Output every line of the items below as a JSON list of strings, one string per line, skipping blank lines and leaving out the pictures.

| DATA SUPPLIED |
- - -
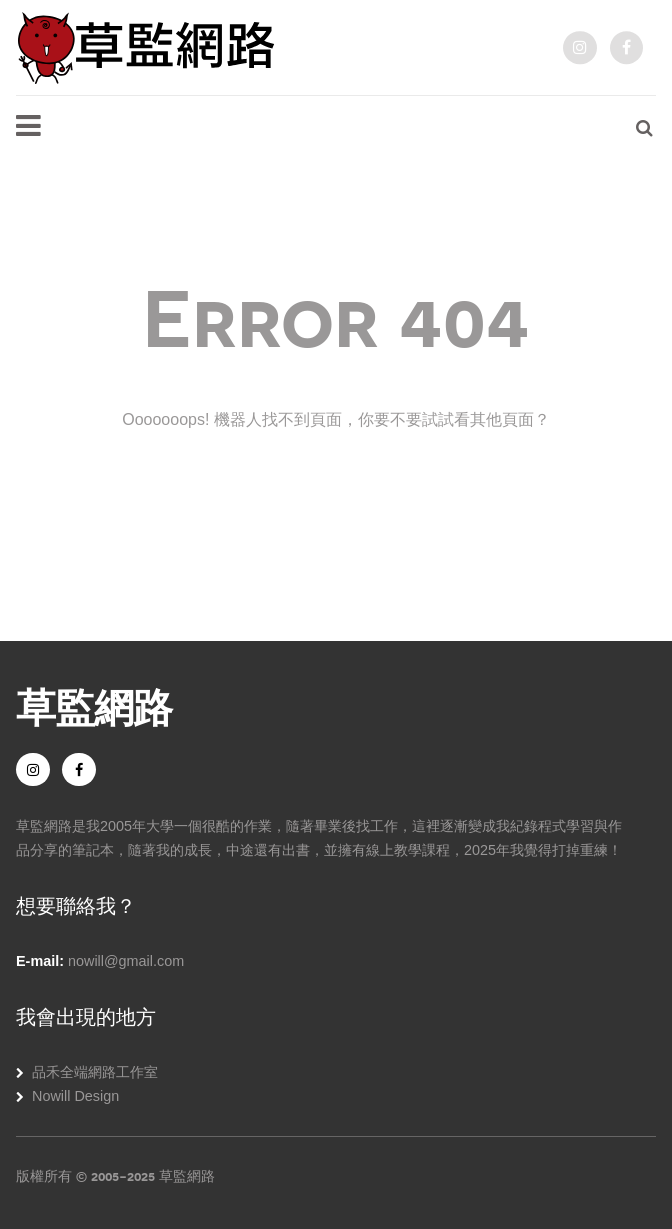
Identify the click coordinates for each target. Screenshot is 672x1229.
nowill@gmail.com (126, 961)
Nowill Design (75, 1096)
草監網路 (94, 705)
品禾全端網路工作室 (95, 1072)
- - -
| SOLUTION TO THE EXERCISE |
[
  "Identify the click coordinates for each target. Screenshot is 672x1229.",
  "nowill@gmail.com (126, 961)",
  "Nowill Design (75, 1096)",
  "草監網路 (94, 705)",
  "品禾全端網路工作室 (95, 1072)"
]